In one of those classic “what were they thinking?” moments, Republican Gov. Rick Scott earlier this year signed off on a budget that left Florida’s subsidized childcare programs — once again — woefully underfunded while shoring up — once again — high-end welfare for some of the world’s biggest corporations.
Unfortunately for Florida’s working families, at the same time the totally inadequate child care funding was also about to undergo a major revision in the way it was distributed, rescrambling parents in Florida’s 67 counties dependent on, or wait-listed for, the program.
The initial concept was good: create fairness and equity in the way the state child care dollars are distributed in all of Florida’s counties. The problem was that because the state-subsidized child care program has been drastically underfunded for years, any shift of funds to one county meant a loss to another.
As The Miami Herald reported, in Miami-Dade, for example, more than 1,000 children may be ejected from their childcare programs, and thousands more added to a growing waiting list — almost 23,400 children — because the redistribution resulted in a loss of $3.7 million this year. The county also faces a staggering $22.3 million cumulative loss over the next six years.
Throughout Florida, where 63,985 children are currently on the state’s waiting list, the result is, as one prominent observer noted, a “Sophie’s choice,” forcing parents to make agonizing decisions between earning an income — or leaving a child home alone.
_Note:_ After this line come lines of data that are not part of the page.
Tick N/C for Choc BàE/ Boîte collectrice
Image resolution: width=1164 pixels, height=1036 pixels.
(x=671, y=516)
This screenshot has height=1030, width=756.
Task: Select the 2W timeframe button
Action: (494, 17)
In justifying his proposal to cut millions of dollars from social programs and education last year, the governor said: “We’ve got to figure out how to do more with less. If we don’t, we’re never going to grow jobs in this state.”
Unless he intends to grow jobs by forcing more people out of them, the governor’s domestic austerity approach is questionable, at best. Because while he’s pitching cake for the masses, the former healthcare CEO has simultaneously been pushing additional billions in tax breaks to cash-flush companies ostensibly for job creation which, in many cases, never happens.
And even this year, as the child-care assistance program continued to beg for funding, the Republican-led legislature again refused to hear Senate Democrats’ legislation that would have closed lucrative tax loopholes for out-of-state-based corporations. These tax dodgers not only put Florida-only small businesses at an unfair competitive disadvantage but cripple the state’s ability to adequately pay for services like child care and public education — the kinds of things that actually do sustain and create real jobs.
To any outside observer, the hypocrisy is unmistakable: It’s OK for government to give dwindling tax dollars to corporations that don’t need it and don’t create promised jobs, but it’s not OK for government to better harness its resources to keep parents working. It’s OK to ask working and middle class families to do more with less, but it’s not OK to ask the same financial sacrifices from CEO’s.
Scott and his like-minded Republicans would do well to remember that you reap what you sow. Their lopsided priorities might make Florida a contender in bargain basement competition with Third World economies, but when it comes to real jobs, real growth, and a real future, Florida’s children don’t stand a chance.
Nan Rich, of Weston, is the Senate Democratic Leader for the 2010-2012 legislative sessions.